::: Information
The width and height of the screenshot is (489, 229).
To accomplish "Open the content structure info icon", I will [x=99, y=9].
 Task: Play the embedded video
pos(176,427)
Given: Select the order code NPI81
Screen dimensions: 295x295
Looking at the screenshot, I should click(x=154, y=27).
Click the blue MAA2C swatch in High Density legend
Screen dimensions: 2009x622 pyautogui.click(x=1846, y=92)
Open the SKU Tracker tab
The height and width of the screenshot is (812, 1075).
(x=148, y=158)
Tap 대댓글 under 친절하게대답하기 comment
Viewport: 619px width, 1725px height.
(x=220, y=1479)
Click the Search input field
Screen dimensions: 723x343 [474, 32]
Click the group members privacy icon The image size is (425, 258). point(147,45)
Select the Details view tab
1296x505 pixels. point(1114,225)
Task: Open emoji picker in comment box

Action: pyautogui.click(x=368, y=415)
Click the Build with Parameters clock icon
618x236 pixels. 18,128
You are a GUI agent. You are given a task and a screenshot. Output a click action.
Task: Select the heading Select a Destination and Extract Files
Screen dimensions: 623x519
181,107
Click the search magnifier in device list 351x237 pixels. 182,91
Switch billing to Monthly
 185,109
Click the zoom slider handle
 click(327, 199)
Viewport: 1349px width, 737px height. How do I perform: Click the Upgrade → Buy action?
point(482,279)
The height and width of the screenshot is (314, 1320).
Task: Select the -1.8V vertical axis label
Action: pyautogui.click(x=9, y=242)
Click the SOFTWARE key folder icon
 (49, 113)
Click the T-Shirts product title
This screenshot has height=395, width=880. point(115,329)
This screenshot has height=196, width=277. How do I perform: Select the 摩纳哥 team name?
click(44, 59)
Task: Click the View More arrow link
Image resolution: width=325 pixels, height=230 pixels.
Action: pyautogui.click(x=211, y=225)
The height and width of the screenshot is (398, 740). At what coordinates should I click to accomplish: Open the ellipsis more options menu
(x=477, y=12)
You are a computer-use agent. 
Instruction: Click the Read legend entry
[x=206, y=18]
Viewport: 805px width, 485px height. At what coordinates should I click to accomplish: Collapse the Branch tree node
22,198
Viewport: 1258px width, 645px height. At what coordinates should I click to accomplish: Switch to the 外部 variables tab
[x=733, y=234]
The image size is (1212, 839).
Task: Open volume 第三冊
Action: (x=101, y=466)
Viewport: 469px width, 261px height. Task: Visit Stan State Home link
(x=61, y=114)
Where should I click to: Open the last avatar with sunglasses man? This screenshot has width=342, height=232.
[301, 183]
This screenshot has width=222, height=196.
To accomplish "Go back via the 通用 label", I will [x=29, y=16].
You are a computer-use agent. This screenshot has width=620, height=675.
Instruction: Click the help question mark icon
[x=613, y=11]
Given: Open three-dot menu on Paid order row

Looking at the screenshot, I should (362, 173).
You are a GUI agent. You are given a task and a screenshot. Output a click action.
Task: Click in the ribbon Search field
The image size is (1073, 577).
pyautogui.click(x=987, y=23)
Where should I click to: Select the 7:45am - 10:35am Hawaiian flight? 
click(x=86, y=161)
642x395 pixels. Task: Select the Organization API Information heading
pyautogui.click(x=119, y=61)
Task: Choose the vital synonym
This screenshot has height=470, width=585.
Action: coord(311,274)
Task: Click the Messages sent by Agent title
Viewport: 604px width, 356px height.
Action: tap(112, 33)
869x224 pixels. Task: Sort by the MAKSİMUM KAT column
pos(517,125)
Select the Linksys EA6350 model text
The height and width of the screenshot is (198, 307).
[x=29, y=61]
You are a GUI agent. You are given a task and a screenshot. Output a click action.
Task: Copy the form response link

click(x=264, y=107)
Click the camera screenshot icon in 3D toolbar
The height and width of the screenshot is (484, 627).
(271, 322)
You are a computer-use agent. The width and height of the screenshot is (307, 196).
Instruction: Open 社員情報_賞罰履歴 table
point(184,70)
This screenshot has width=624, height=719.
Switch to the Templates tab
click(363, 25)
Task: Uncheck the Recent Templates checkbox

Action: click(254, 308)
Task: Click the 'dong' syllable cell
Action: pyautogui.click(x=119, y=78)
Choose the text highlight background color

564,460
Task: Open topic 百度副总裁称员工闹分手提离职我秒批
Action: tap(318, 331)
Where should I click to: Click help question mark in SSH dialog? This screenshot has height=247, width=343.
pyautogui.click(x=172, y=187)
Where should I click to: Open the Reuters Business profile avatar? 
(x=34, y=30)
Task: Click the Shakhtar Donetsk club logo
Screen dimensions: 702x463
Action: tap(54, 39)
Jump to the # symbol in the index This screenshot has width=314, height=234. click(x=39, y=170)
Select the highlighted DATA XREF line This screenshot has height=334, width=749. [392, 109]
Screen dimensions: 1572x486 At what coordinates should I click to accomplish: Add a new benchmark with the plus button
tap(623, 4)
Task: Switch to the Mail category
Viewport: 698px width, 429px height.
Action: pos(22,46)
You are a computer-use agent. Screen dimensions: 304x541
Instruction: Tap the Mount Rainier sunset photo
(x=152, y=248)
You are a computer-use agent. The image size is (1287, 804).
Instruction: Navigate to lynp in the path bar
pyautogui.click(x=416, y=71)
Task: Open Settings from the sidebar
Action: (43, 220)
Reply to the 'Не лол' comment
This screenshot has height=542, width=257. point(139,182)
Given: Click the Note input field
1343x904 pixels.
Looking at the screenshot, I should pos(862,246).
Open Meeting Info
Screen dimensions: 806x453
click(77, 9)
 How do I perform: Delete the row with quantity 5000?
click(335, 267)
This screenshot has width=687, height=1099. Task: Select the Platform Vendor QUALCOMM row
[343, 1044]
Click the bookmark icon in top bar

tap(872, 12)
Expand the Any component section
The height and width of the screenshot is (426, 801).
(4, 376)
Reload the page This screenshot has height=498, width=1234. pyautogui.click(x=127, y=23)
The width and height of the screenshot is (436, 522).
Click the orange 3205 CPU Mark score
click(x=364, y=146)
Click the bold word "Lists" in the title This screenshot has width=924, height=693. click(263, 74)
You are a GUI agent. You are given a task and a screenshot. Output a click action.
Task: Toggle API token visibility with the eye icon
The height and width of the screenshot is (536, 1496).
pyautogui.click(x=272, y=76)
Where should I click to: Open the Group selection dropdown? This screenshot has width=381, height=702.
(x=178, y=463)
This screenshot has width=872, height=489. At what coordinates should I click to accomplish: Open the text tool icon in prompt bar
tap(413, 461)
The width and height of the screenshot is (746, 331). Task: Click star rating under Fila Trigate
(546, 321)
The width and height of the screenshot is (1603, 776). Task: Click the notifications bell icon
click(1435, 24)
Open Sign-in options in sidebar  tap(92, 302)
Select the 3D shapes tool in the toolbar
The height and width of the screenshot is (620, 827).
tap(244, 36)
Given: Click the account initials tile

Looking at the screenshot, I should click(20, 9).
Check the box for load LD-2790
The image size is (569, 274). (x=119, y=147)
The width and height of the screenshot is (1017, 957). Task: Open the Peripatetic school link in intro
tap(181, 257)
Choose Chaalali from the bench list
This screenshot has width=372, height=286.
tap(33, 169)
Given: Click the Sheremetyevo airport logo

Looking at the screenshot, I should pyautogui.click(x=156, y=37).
::::::
What to do »
Your answer should be a single number: the count of lines in the listing that hold the word "will".

Answer box »
2